Items from a dataset:
═══

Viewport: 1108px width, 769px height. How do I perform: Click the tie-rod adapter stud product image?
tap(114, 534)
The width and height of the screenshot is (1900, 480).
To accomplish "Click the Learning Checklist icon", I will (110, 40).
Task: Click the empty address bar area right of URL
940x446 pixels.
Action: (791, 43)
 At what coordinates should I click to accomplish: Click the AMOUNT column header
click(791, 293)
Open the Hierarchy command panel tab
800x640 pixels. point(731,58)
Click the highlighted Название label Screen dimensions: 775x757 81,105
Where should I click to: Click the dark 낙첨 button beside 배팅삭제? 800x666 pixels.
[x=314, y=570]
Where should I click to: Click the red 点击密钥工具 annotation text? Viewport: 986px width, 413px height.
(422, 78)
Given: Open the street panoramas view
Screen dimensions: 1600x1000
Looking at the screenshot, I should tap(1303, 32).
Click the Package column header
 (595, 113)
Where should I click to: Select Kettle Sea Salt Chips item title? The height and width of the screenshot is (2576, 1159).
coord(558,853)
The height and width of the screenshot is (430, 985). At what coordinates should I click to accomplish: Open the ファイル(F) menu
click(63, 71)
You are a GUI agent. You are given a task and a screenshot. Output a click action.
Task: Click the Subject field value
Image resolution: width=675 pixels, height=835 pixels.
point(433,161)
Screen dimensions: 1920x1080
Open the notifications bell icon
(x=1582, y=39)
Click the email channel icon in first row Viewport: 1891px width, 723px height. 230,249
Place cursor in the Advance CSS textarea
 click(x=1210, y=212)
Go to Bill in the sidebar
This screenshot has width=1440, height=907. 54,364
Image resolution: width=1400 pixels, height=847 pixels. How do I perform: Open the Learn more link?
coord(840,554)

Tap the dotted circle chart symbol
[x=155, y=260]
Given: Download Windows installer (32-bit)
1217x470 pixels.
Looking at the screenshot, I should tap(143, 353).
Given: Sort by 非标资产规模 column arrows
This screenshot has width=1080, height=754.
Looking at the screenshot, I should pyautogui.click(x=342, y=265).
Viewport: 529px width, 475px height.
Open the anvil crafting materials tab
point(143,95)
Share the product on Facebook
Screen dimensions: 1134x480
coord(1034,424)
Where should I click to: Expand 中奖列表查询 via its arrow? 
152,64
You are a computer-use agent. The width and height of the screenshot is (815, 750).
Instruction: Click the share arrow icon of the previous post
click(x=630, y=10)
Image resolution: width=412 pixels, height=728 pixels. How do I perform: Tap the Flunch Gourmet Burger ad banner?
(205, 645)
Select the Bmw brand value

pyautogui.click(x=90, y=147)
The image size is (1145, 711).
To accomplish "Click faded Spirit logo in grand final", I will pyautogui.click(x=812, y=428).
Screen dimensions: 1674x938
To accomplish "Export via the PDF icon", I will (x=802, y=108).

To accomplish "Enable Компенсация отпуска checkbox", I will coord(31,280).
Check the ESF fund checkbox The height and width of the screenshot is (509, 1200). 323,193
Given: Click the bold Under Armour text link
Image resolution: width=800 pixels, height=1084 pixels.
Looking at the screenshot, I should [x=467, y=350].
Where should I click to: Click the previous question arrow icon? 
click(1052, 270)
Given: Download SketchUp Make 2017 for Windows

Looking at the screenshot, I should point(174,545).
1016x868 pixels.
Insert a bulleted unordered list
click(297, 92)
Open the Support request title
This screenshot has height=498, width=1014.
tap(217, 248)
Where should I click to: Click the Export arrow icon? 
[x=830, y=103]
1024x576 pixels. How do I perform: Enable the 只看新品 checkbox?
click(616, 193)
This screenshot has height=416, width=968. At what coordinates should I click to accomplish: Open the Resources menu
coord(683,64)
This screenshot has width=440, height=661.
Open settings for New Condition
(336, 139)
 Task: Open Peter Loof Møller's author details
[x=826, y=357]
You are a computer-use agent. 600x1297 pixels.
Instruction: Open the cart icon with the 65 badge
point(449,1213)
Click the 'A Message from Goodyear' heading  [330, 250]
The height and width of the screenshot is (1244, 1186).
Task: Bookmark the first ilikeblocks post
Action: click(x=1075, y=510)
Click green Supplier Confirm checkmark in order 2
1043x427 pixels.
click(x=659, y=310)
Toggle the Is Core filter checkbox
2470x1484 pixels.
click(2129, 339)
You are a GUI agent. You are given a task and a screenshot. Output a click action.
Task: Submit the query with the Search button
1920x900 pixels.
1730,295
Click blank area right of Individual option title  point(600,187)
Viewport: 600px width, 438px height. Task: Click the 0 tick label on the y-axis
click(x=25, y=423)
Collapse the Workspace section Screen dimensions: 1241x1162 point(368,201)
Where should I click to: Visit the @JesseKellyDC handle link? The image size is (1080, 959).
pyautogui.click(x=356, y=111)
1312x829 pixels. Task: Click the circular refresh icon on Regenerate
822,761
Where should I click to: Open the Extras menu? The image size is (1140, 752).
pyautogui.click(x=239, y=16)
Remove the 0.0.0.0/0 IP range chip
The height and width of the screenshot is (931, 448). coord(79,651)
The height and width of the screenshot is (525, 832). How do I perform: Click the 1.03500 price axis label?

═══

▶ PROBLEM TO WORK ON
Give again exactly, and only, the lines above starting at the one with "At what coordinates should I click to accomplish: Click" and ending at the one with "Given: Open the street panoramas view".

▶ SOLUTION
 At what coordinates should I click to accomplish: Click the AMOUNT column header
click(791, 293)
Open the Hierarchy command panel tab
800x640 pixels. point(731,58)
Click the highlighted Название label Screen dimensions: 775x757 81,105
Where should I click to: Click the dark 낙첨 button beside 배팅삭제? 800x666 pixels.
[x=314, y=570]
Where should I click to: Click the red 点击密钥工具 annotation text? Viewport: 986px width, 413px height.
(422, 78)
Given: Open the street panoramas view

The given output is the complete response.